Сонные глаза Рукет распахнулись:

– Конец Патриотистам? За пятьдесят тысяч? А семьдесят пять не лучше? Или сто?

– Нет, мне нужно только пятьдесят.

– Вряд ли со стороны правления Гильдии возникнут возражения.

– Замечательно. – Тегол сложил ладони и поднялся.

Она нахмурилась:

– Ты куда?

– Разумеется, в твою частную комнату.

– О, как мило.

Он прищурился на нее:

– А ты не присоединишься ко мне, Рукет?

– Зачем? Название «жирный корень» – это просто особый женский юмор.

– Я не пил желтопахнущего чая!

– Советую тебе впредь пользоваться перчатками.

– Где твоя комната, Рукет?

Она подняла бровь.

– Ты что-то хочешь доказать?

– Нет, мне только нужно проверить… кое-что.

– А зачем? – снова спросила она. – Сейчас, когда твое воображение разыгралось, ты убедишь сам себя, что стал меньше, Тегол Беддикт. Человеческая натура. Тем более ты мужчина. – Рукет поднялась. – А вот я могу быть объективной, порой даже сокрушительно объективной. Ты согласен подвергнуться осмотру?
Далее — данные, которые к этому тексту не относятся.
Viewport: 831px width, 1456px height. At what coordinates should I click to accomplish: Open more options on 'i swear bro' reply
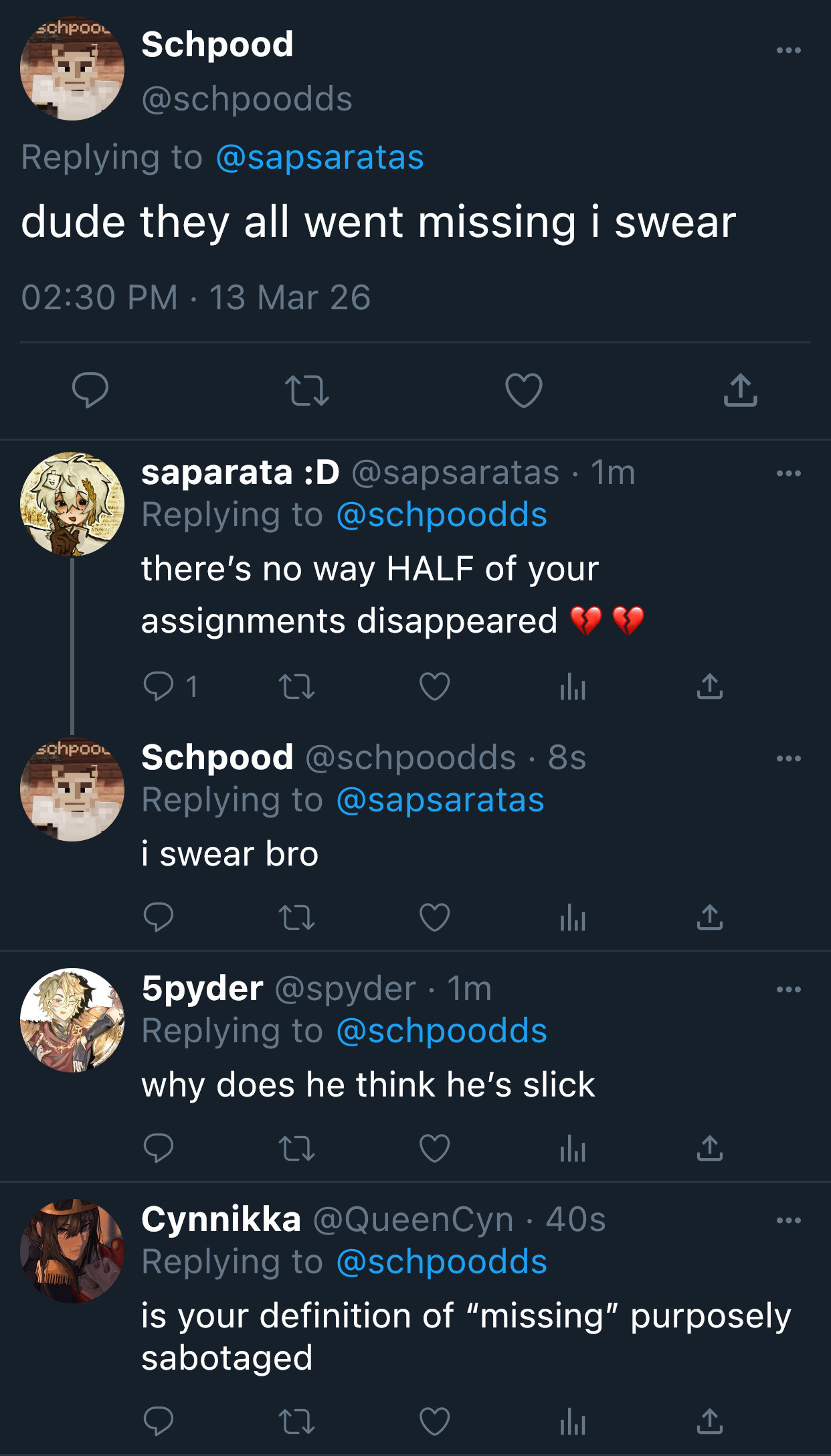click(x=789, y=758)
Тегол сердито посмотрел не нее:

– Ладно, пошли. Но уж в следующий раз давай обойдемся совсем без приглашений в твою комнату, ладно?
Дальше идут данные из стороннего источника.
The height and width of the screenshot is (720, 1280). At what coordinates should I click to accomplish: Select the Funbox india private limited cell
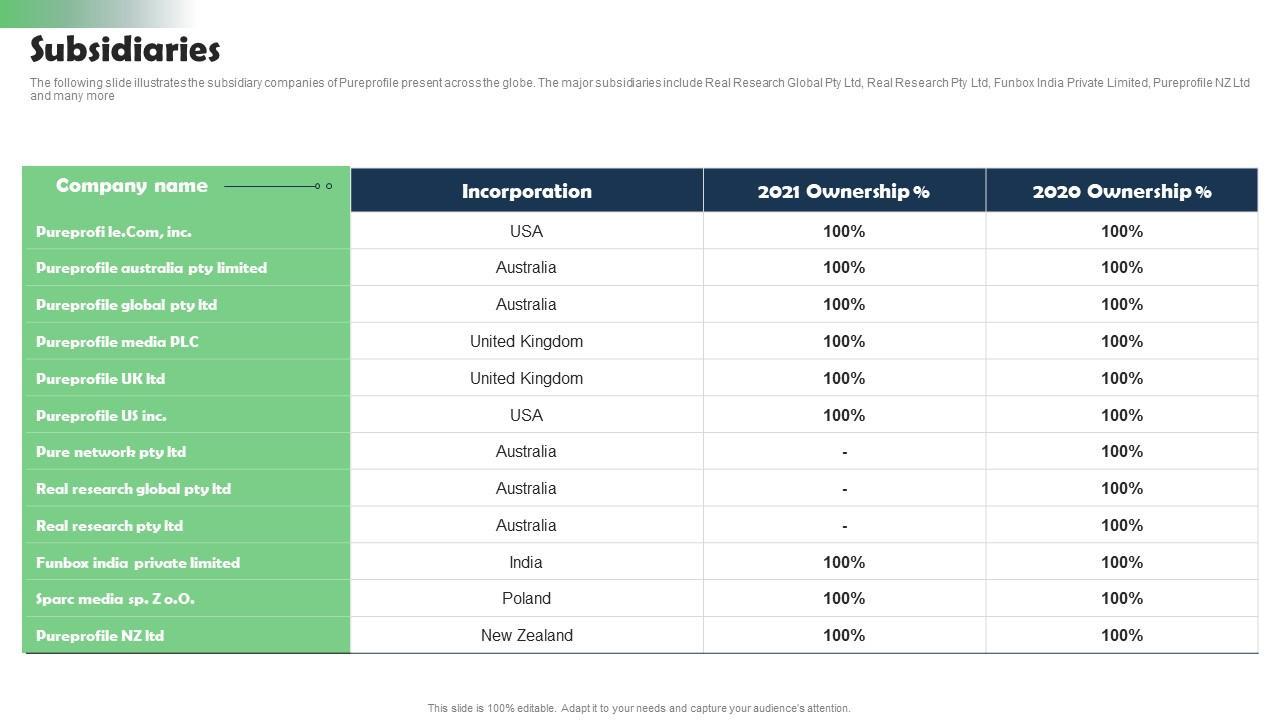(x=138, y=563)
– Неприятности в мелочах, Тегол Беддикт. Вот увидишь.

Венитт Сатад, развернув пергамент, прижал углы камнями.

– Как видите, магистр, на участке шесть разных строений. – Он начал показывать на чертеж. – Конюшни для хозяйства и для постояльцев. Ледник. Сушилка с погребом. Жилище для слуг. И, разумеется, сама гостиница…
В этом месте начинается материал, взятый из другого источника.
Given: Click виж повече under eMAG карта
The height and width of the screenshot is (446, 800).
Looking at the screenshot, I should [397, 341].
– А это что за квадратное строение? – спросил Раутос Хиванар.

Венитт нахмурился:

– Насколько я понимаю, внутри оно содержит какой-то предмет культа. Здание старше самой гостиницы. Попытки передвинуть его провалились. Сейчас на свободном месте хранится всякая всячина.

Раутос Хиванар откинулся на спинку кресла.

– Насколько выгодно такое приобретение?

– Не больше и не меньше, чем любая другая гостиница, магистр. Можно было бы обсудить инвестиции в реставрацию с другими акционерами, включая Кароса Инвиктада.

– Ладно, я подумаю. – Раутос Хиванар поднялся. – А пока разложите новые артефакты на верстаке на террасе.

– Слушаюсь, магистр.

В четырнадцати лигах к западу от Драконийских островов штиль опустился на океан, покрыв морскую поверхность ровной сальной пленкой. Одинокий корабль с низко сидящим черным корпусом не подавал никаких признаков жизни. Вся оснастка со сломанной грот-мачты унесена, рулевое весло закреплено.

Скорген Кабан по прозвищу Красавчик медленно опустил подзорную трубу, но продолжал щуриться единственным целым глазом на далекое судно. Он почесал вентиляционные дырки – все, что осталось от когда-то большого орлиного носа, – и поморщился, царапнув ногтем чувствительное место. На самом деле ничего не чесалось, но открытые ноздри имели обыкновение подтекать, и фальшивое почесывание должно было дать сигнал о сырости. Как и многие другие, Скорген считал, что исполняет этот жест деликатно.

Увы, капитан обладала слишком острым зрением. Она перестала искоса изучать Скоргена и вновь посмотрела на собравшийся экипаж. Штиль, понятное дело, всех угнетает, однако трюмы рейдера набиты добычей, и благоволению Странника не видно конца.

Раз уж они нашли очередную жертву.

Скорген шумно, со свистом выдохнул:

– Да, это эдур. Полагаю, отбившееся от своих судно, потрепанное ураганом, который мы вчера видели на западе. Экипаж, наверное, болен или покинул судно на спасательных лодках-кнарри. Если так, то многое забрали с собой, а если нет, – он улыбнулся капитану почерневшими зубами, – мы сможем завершить то, что начал шторм.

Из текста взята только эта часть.